The riots in London have obviously hit the city’s retail sector hard. Last night, a mob looted a Debenhams store in Croydon Clapham Junction — pictured, and there’s video — and reportedly destroyed stores in Hackney, Croydon, Peckham, Ealing, Deptford, Camden, and Kensington. [CQ]
Riot police are protecting major shopping malls. “With high streets under pressure anyway, at least some of the businesses destroyed will not be able to re-establish themselves,” says the head of the British Retail Consortium. [Vogue UK]


Sarah Jessica Parker continues her tour de covers with the September issue of Marie Claire. [FGR]


Korean model Hye Jung Lee waited five hours in line to see the Alexander McQueen show before it closed. “It was totally worth it. I got goose bumps.” [WWD]


Carine Roitfeld not only styled Barneys New York’s fall ads — according to this grainy preview published on Twitter, she modeled in them. [TFS]


In other news of unexpected appearances in front of the camera, Twitter co-founder David Karp is now a Uniqlo model. [NYObs]

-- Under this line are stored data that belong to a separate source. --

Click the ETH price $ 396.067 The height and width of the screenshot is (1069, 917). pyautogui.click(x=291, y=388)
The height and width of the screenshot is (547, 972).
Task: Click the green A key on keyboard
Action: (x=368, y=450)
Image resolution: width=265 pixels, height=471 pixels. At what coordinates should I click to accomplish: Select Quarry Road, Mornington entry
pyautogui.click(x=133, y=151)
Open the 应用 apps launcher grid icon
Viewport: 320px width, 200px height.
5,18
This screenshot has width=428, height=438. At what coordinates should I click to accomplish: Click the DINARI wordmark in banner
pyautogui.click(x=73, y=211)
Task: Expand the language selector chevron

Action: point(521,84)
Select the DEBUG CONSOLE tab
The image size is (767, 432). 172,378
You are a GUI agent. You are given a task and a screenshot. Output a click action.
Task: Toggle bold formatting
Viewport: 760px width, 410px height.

Photographer Willie Christie was married to Grace Coddington from 1974-8. Although Coddington was no longer modeling professionally by then — she was already a fashion editor — she posed for him, and Christie still raves about it, calling her, “photographic heaven. She was so brilliant as a model because she had an appreciation and understanding of art in all its forms; mimicry; gentleness and serenity. She understood everything that the clothes were trying to do. She became the image. She had then and still has, an absolute passion for all that she does.” [Vogue UK]

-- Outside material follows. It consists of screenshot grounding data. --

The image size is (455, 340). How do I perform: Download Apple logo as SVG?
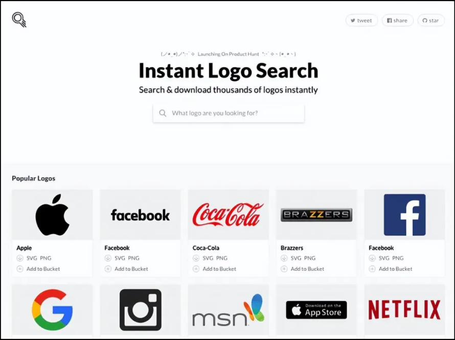[32, 258]
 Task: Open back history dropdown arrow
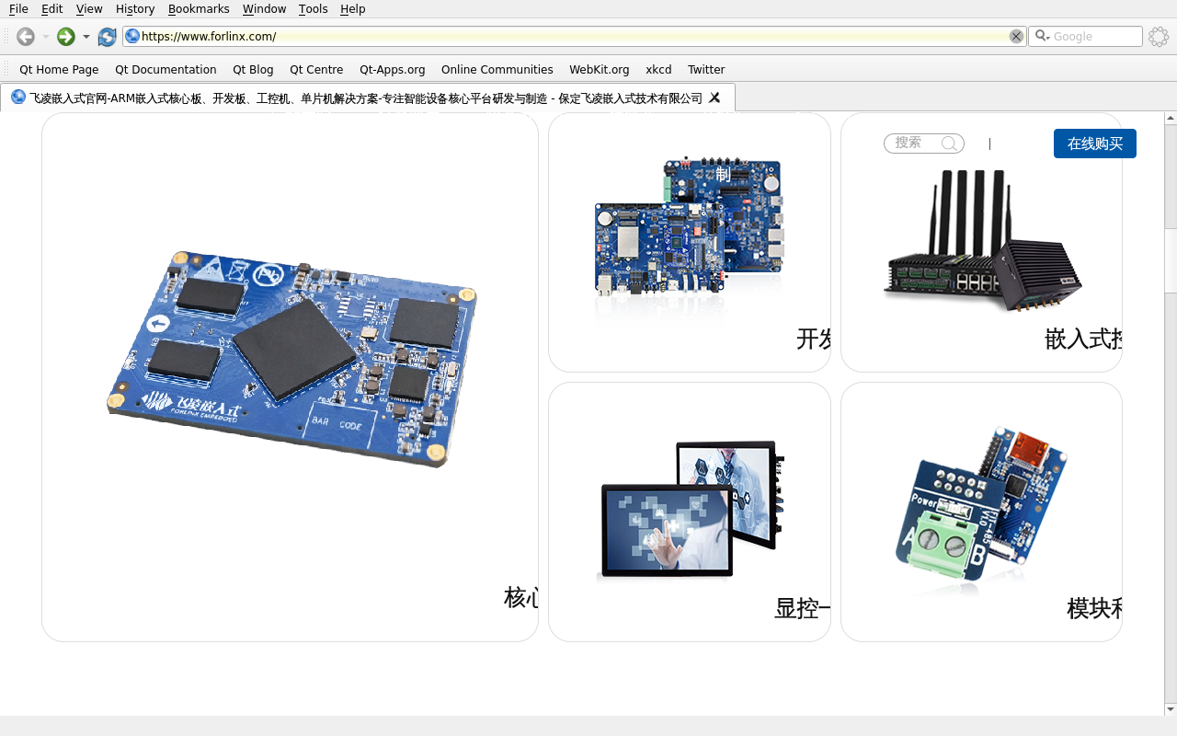pyautogui.click(x=46, y=37)
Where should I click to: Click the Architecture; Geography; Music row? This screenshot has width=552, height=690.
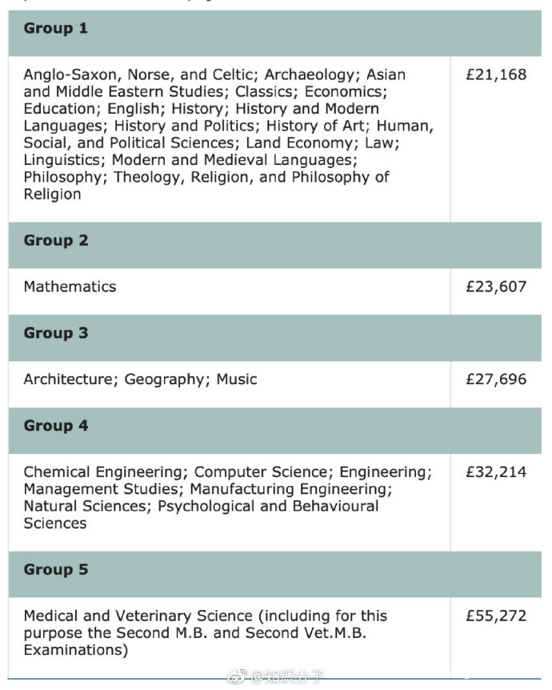(140, 379)
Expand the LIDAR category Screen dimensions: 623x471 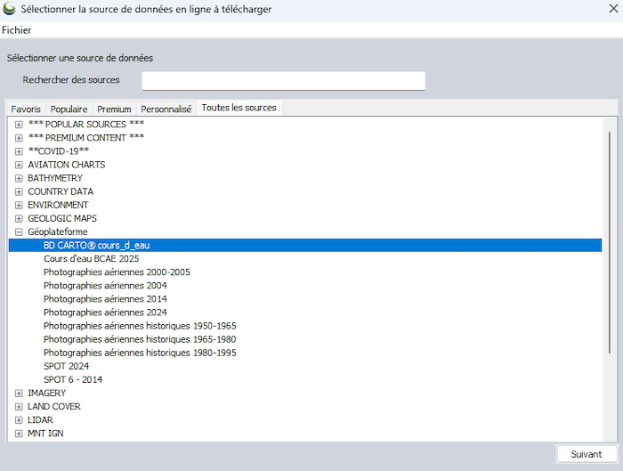click(19, 420)
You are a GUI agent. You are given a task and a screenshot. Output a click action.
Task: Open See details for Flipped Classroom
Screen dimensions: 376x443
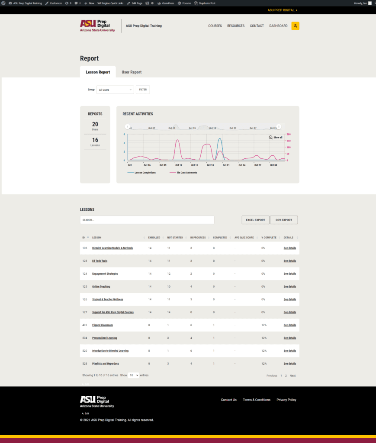point(289,325)
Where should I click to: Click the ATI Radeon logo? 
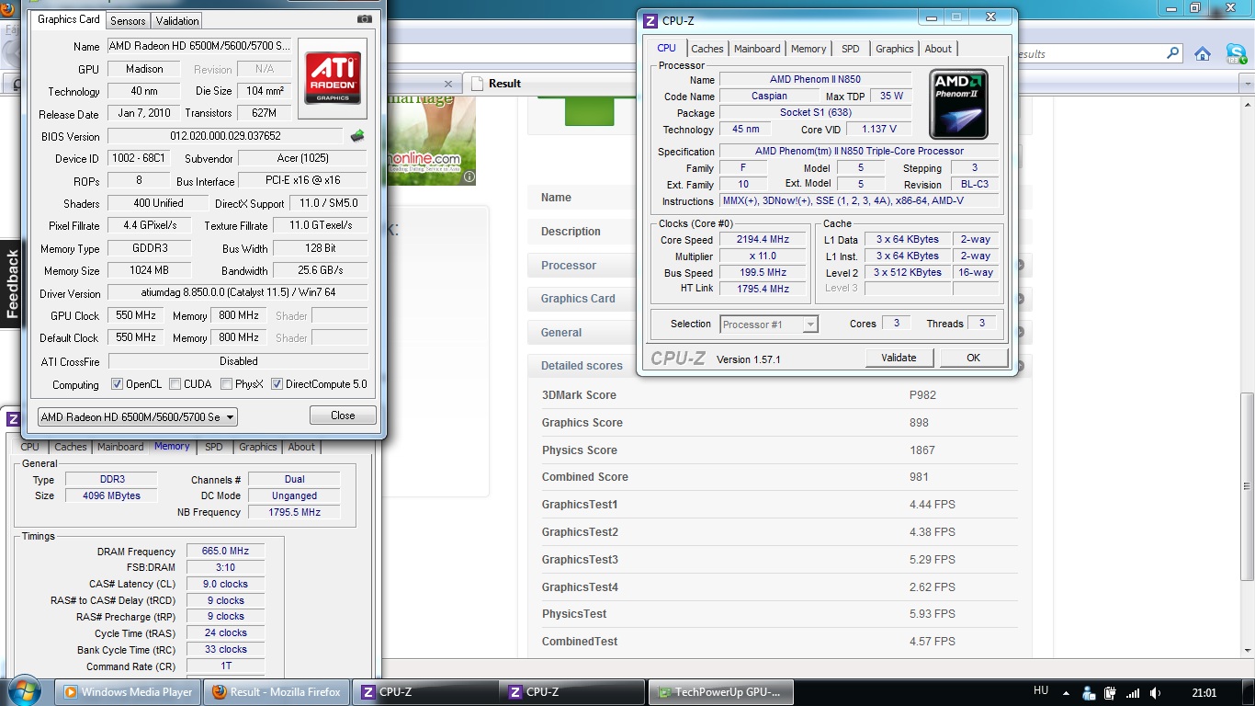tap(332, 78)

Here’s Gisele Bündchen on the cover of i-D, shot by Emma Summerton. [FGR]


Vivienne Westwood has a handbag she’d like to sell you. For Kenya. [Telegraph]


DKNY created a diamond-and-sapphire studded perfume bottle (with a representation of the New York City skyline, “that is so iconic to the DKNY brand.” It’s worth over $1 million. This perfume bottle’s going to tour the world, doubtless impressing many with its sparkliness and white-gold accents, before being auctioned off for charity. [Luxuryes]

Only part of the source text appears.